Updike Takes On…

Media - 1969.47.61 - SAAM-1969.47.61_2 - 90585
Edward Hopper, People in the Sun, 1960, oil on canvas, Smithsonian American Art Museum, Gift of S.C. Johnson & Son, Inc., 1969.47.61
Kriston
December 19, 2005

I nearly forgot about the recent NPR interview with John Updike, author of Still Looking, a collection of essays on artists, along with scores of novels and literary essays. Updike always emphasizes the fact that he writes about art as an enthusiastic amateur; there's little in the way of scholarship or truly revealing analysis in his work. But a better wordsmith is hard to come by. Consider just a few telling quotes from the interview:

  • On Edward Hopper: "He always tells us something about the human mystery, about the sense that being a human being is a problem, is interesting, is strange even."
  • On Jackson Pollock: "[His work] is an ultimate of a kind. You can't out-Pollock Pollock. There have been very few Pollock imitators, because he did it."
  • On Andy Warhol: "If you read his statements, they sound ironic. . . . He said, 'If you want to know all about Andy Warhol, just look at the surface. There is nothing behind it.' That is facing the facts of modern existence. There's an awful lot of surface existence with nothing behind it."
  • On Pennsylvania: "He was a man from a humble background, and a hard worker. I kind of feel a soulmate in Andy Warhol." [NPR's Susan Stamberg: "It's just because he's from Pennsylvania."] "That's right, he's from Pennsylvania, the great unironic state. In Pennsylvania, we don't go in for irony, and we take everything very seriously."

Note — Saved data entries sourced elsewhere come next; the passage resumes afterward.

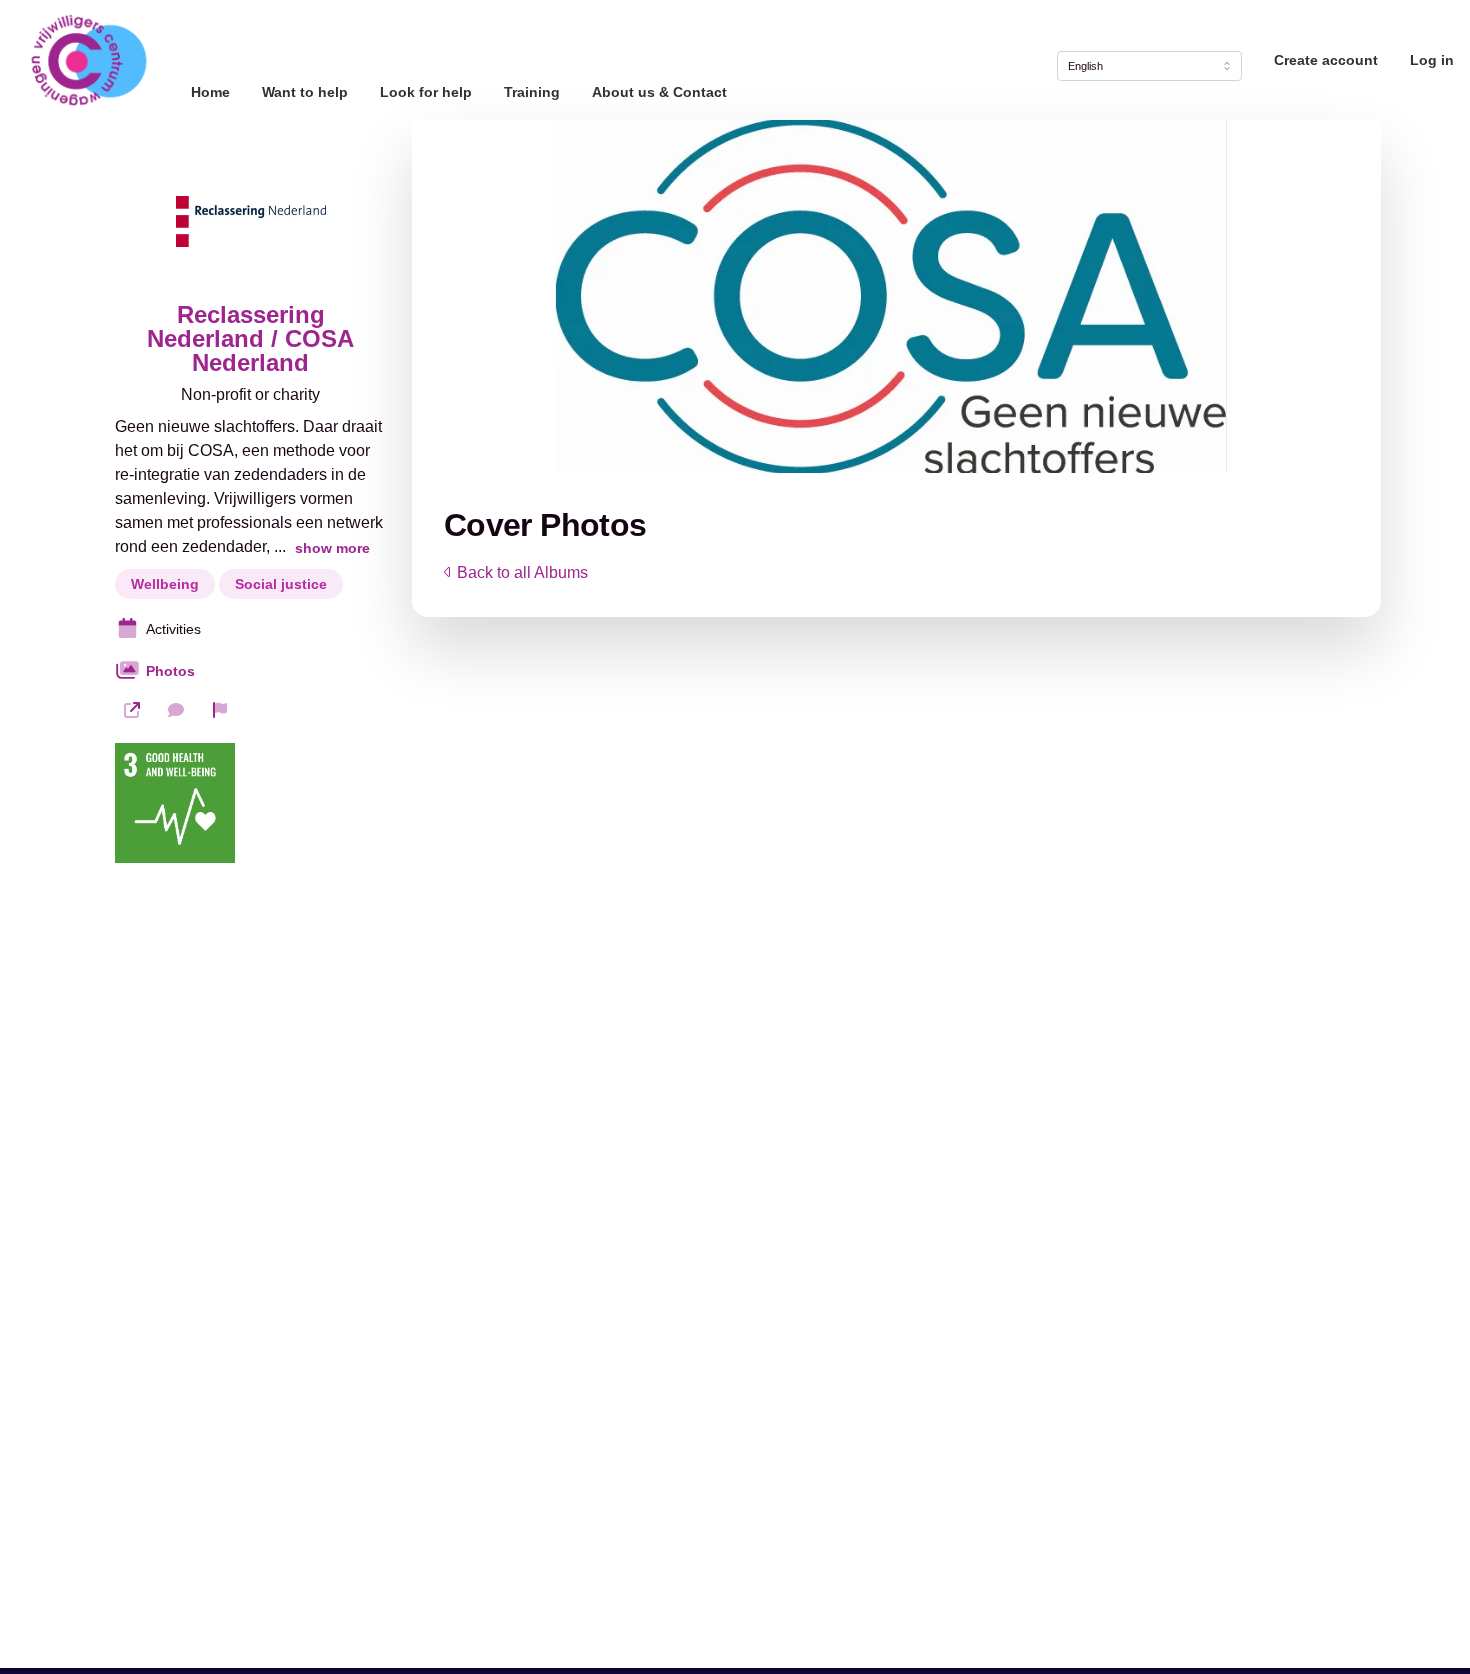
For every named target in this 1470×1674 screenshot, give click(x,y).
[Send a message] (176, 710)
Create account (1326, 60)
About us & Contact (659, 92)
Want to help (305, 92)
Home (210, 92)
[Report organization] (220, 710)
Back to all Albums (522, 572)
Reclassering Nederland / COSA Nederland (250, 339)
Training (532, 92)
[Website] (132, 710)
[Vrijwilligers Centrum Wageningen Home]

Not sure I buy that about Pennsylvania—any state for which Cheez Whiz is in the running for official condiment can't be too serious. But his response to Hopper is spot on. Hopper draws from the great looming mystery, a wellspring of creepiness and insecurity, just under the surface of a superficial and superficially courageous era.

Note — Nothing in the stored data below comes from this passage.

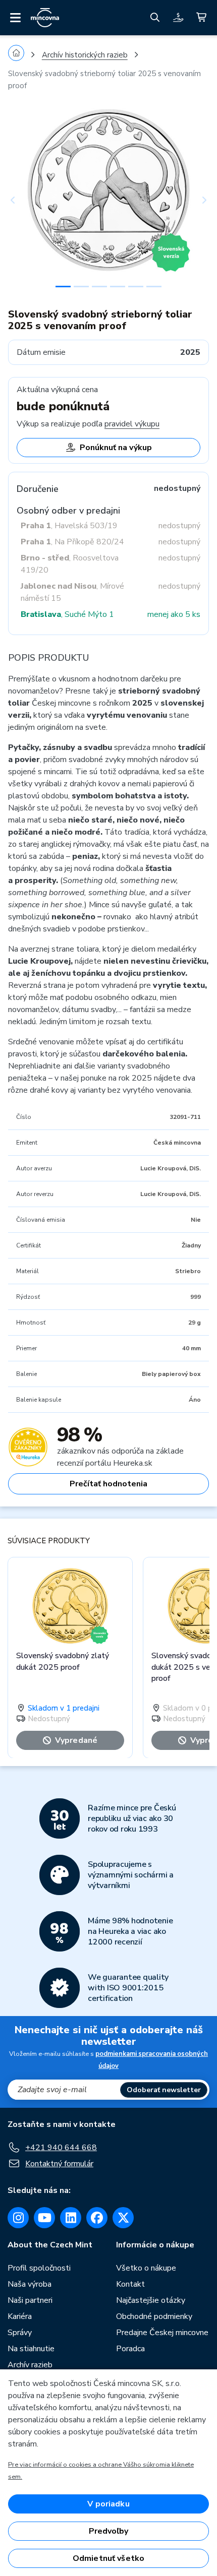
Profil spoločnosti (39, 2268)
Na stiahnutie (31, 2348)
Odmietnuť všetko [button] (109, 2558)
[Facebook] (96, 2217)
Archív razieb (30, 2364)
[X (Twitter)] (123, 2217)
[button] (23, 200)
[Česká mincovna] (45, 18)
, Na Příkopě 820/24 (72, 541)
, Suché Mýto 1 (67, 614)
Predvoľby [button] (108, 2531)
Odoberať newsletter (164, 2090)
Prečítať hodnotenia (108, 1483)
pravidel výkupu (131, 423)
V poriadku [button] (108, 2503)
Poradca (130, 2348)
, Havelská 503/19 (69, 525)
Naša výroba (29, 2284)
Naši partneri (30, 2300)
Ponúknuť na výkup (116, 447)
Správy (20, 2332)
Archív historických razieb (85, 55)
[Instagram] (18, 2217)
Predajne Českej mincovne (162, 2332)
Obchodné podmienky (154, 2316)
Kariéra (20, 2316)
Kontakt (130, 2284)
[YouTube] (44, 2217)
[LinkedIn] (70, 2217)
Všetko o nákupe (146, 2268)
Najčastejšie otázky (150, 2300)
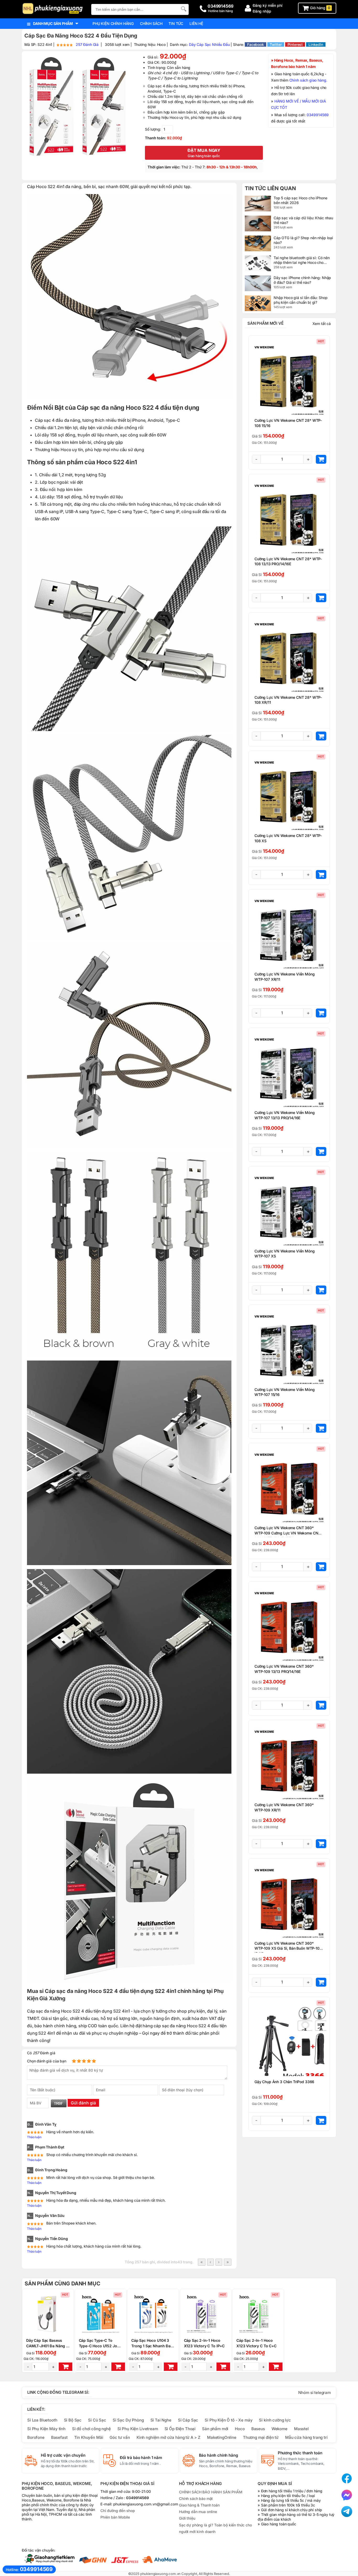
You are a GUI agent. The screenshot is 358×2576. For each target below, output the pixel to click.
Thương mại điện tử (261, 2437)
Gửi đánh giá (83, 2102)
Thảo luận (34, 2137)
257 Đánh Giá (88, 44)
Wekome (280, 2428)
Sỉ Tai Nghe (160, 2420)
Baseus (258, 2428)
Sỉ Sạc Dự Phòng (128, 2420)
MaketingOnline (221, 2437)
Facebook (255, 44)
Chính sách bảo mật (196, 2498)
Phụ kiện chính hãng (113, 23)
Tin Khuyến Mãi (88, 2437)
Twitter (276, 44)
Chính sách (151, 23)
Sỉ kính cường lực (275, 2420)
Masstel (301, 2428)
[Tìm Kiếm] (183, 8)
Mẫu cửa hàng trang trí (306, 2437)
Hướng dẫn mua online (198, 2511)
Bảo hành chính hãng (218, 2455)
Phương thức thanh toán (300, 2453)
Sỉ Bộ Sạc (73, 2420)
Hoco (240, 2428)
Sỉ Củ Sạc (97, 2420)
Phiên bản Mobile (115, 2517)
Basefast (59, 2437)
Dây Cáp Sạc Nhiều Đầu (209, 44)
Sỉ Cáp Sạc (188, 2420)
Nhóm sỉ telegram (314, 2392)
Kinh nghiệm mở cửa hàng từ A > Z (168, 2437)
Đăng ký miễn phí (268, 5)
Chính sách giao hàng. (308, 80)
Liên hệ (196, 23)
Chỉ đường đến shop (117, 2511)
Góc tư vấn (120, 2437)
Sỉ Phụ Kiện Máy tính (46, 2428)
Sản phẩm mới (215, 2428)
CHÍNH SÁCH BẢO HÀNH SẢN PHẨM (210, 2492)
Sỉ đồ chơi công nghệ (91, 2428)
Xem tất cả (321, 323)
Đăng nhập (262, 11)
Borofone (36, 2437)
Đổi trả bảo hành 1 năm (141, 2457)
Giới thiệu (187, 2518)
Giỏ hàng (319, 8)
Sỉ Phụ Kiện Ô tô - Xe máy (228, 2420)
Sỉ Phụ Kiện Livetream (137, 2428)
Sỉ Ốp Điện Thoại (180, 2428)
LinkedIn (315, 44)
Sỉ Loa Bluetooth (42, 2420)
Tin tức (176, 23)
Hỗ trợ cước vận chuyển (63, 2455)
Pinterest (295, 44)
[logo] (54, 9)
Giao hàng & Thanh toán (199, 2505)
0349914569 (318, 115)
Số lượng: (153, 129)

Updike also comments on the differences between writing and painting. This is interesting to me. Updike suggests that that painting simply happens, whereas writing, as a craft, introduces greater compromise and tedium. It's true that the cultivation of writers involves different norms than that of artists: A writer is told all along that he is obligated to his reader and that if a determined readership can't find his meaning, he's to blame. That's a value less circulated among visual artists.

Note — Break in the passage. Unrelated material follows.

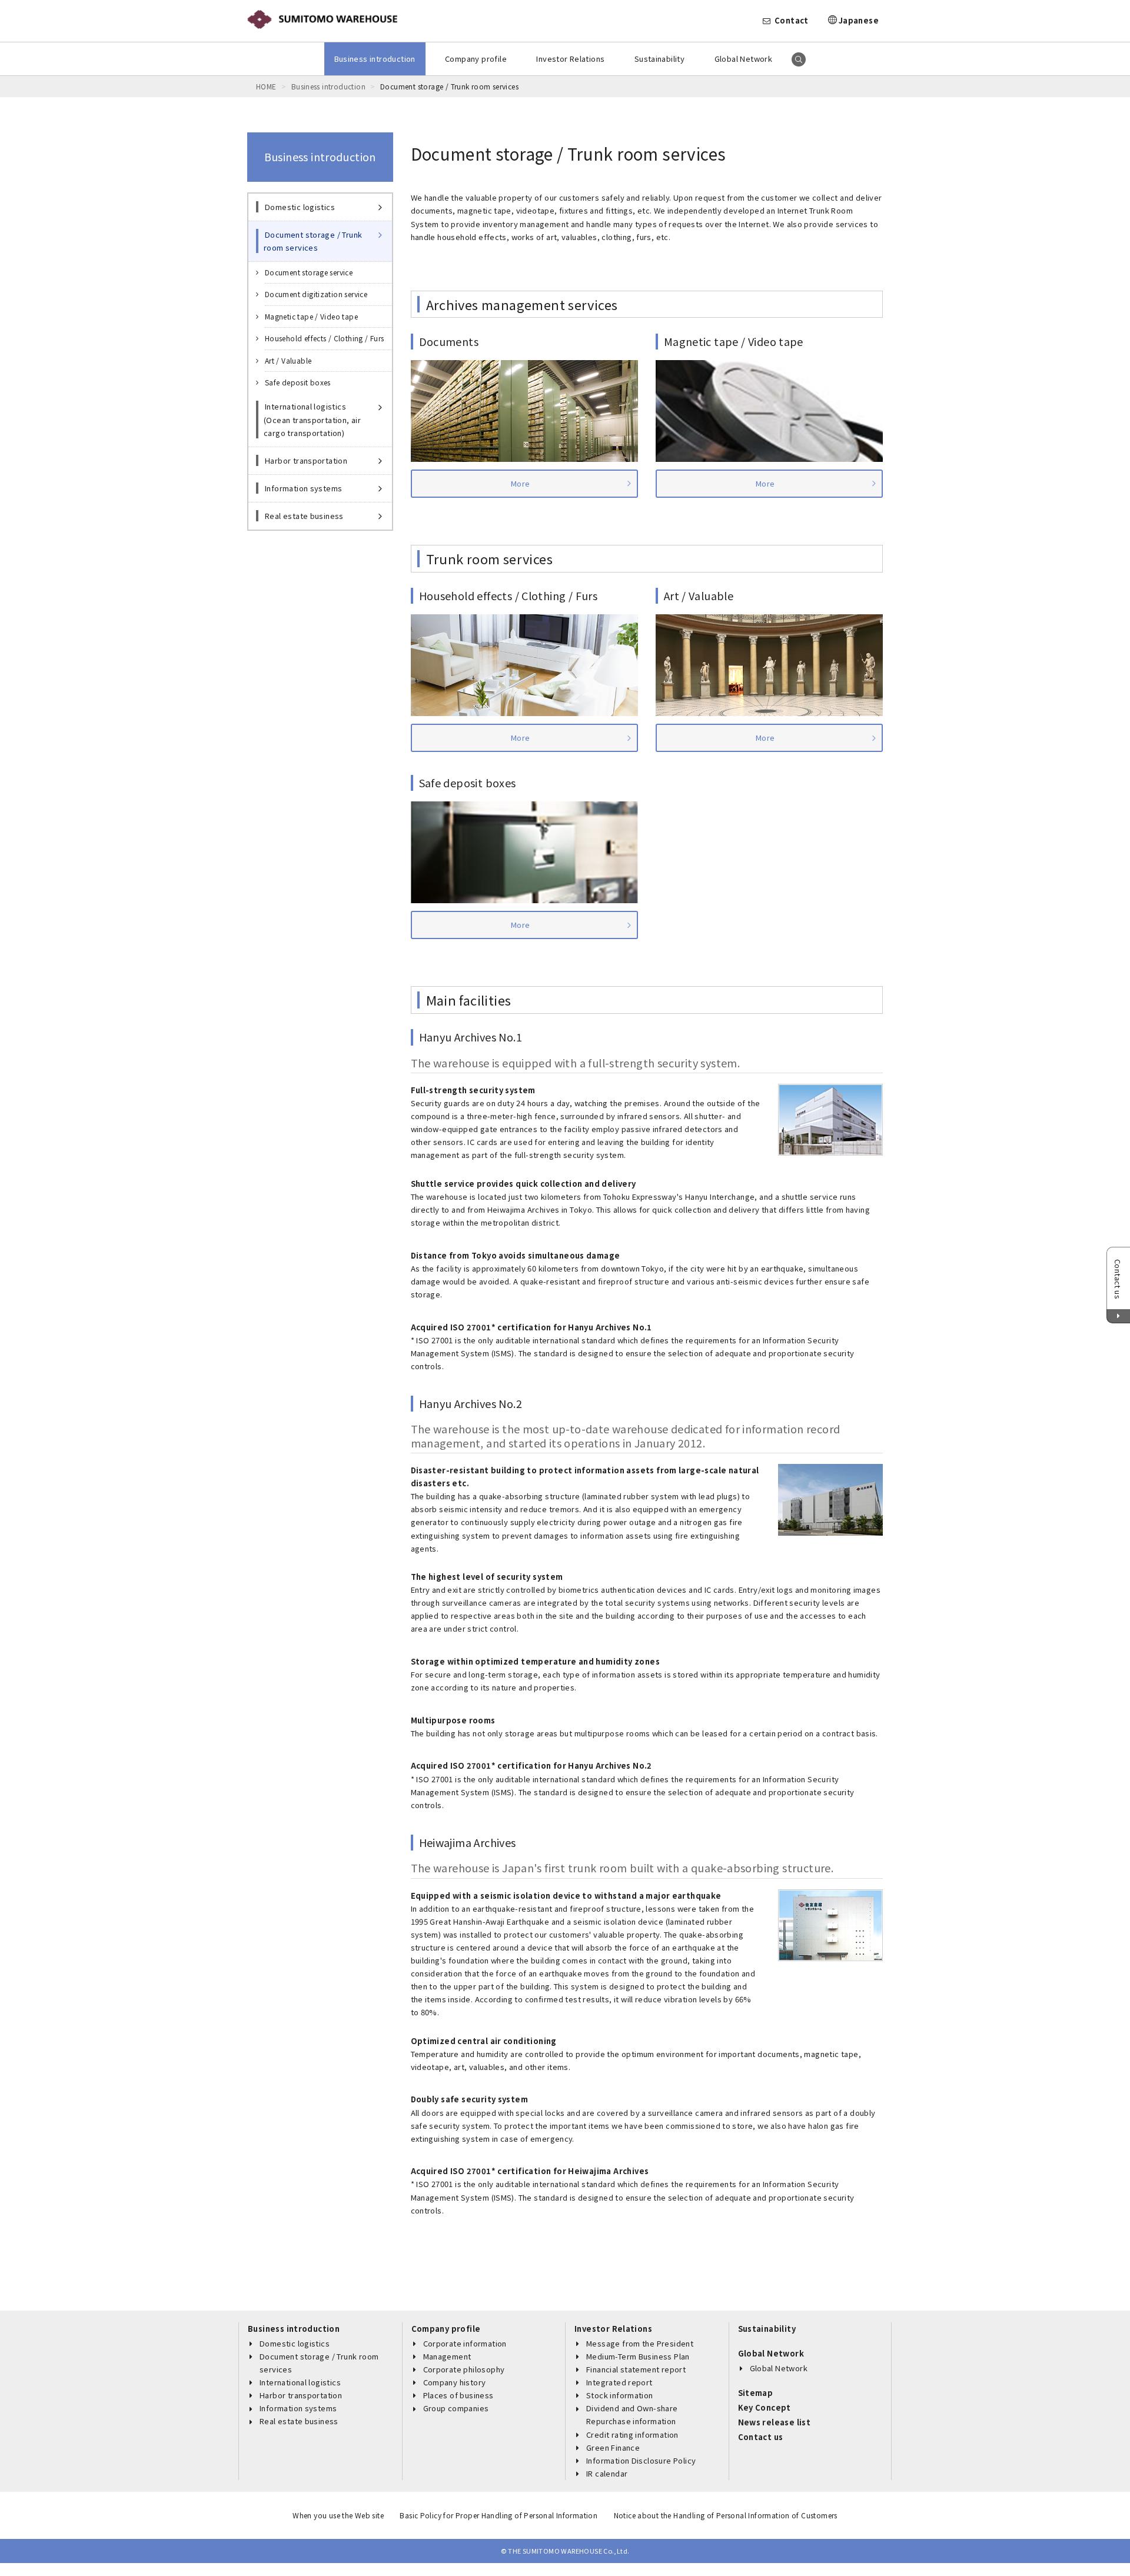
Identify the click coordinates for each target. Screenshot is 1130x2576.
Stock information (619, 2395)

Maybe the grass is always greener for the other genre. But the field of visual art is so expansive, it makes a bad case for comparison. Perhaps writers, with their daily warmups and cooldowns, envy artists working in certain modes that seem to require fewer color tests or sketches. But, then, take an artist like Tom Friedman, who must never really stop picking up pieces of things for his sculptures—surely nobody wants his job.